White House Pushes To Jump-Start Civil Rights-Era Cold Cases Board
The White House has announced its nominees for an oversight board that will take another look at unsolved murder cases of Black Americans during the civil rights era, long-awaited news more than two years after the commission was established.
The Civil Rights Cold Case Records Review Board, which was signed into law by former President Donald Trump in 2019 after receiving overwhelmingly bipartisan support in Congress, will review unsolved civil rights cases from the 1950s and 1960s. The board, proposed by several lawmakers, including Sens. Doug Jones (D-Ala.), Ted Cruz (R-Texas), and now-Vice President Kamala Harris, will have the ability to declassify and release government documents in an attempt to uncover why these cases remain unsolved.
But the board remained dormant under Trump, without any members, and has yet to do any work. Last June, Jones wrote a letter to Trump asking him to select members for the board, to no avail. The Biden administration hopes its efforts to appoint nominees will be successful.
“The White House hopes the Senate will quickly move these nominees,” a White House official told HuffPost.
The nominees are:
- Dr. Clayborne Carson, a scholar on the life of Dr. Martin Luther King Jr. and the movements that were inspired by the late civil rights activist. Carson was selected by Coretta Scott King to direct the Martin Luther King, Jr. Papers Project, a collection of King’s speeches, publications and more. Dr. Carson has taught at Stanford University since 1975.
- Gabrielle Dudley, an instruction archivist at the Stuart A. Rose Manuscript, Archives, and Rare Book Library at Emory University. Dudley earned her M.A. in Public History and Master of Library and Information Science degree with a concentration in Archival Studies and Preservation Management from the University of South Carolina.
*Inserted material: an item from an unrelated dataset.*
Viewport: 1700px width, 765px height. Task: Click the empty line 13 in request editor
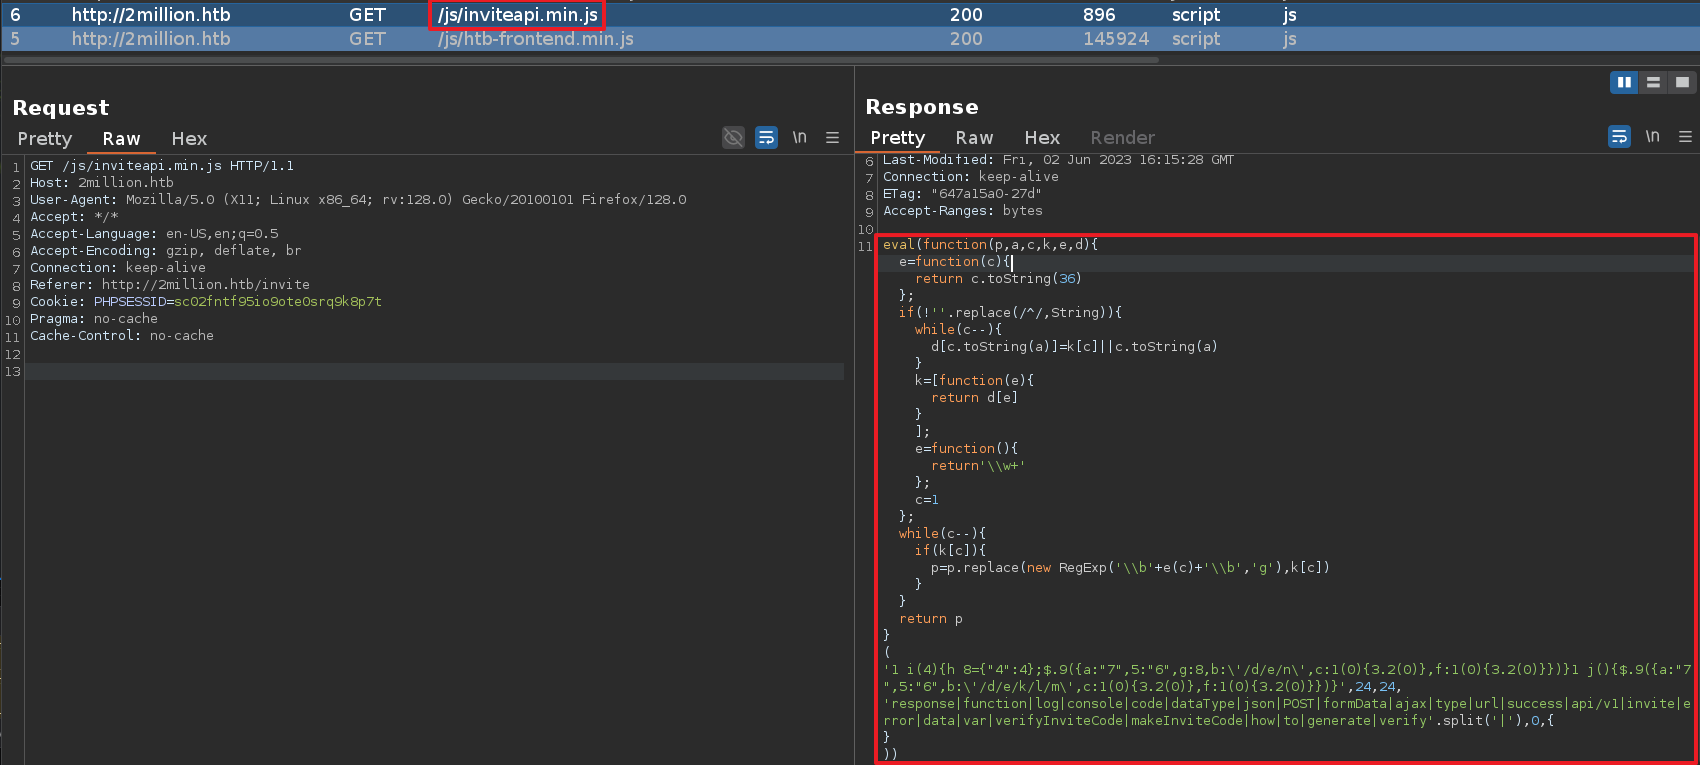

- Henry Klibanoff, a veteran journalist who won a Pulitzer Prize in 2007 for his book “The Race Beat: The Press, the Civil Rights Struggle, and the Awakening of a Nation.” Klibanoff is the director of the Georgia Civil Rights Cold Cases Project at Atlanta’s Emory University.
- Margaret Burnham, civil rights lawyer and former state court judge. Burnham, the first African American woman to serve in the Massachusetts judiciary, is currently a professor at Northeastern University School of Law. She is also the founder of the university’s Civil Rights and Restorative Justice Project, which seeks to document unsolved race-based killings in the Deep South between 1930 and 1970.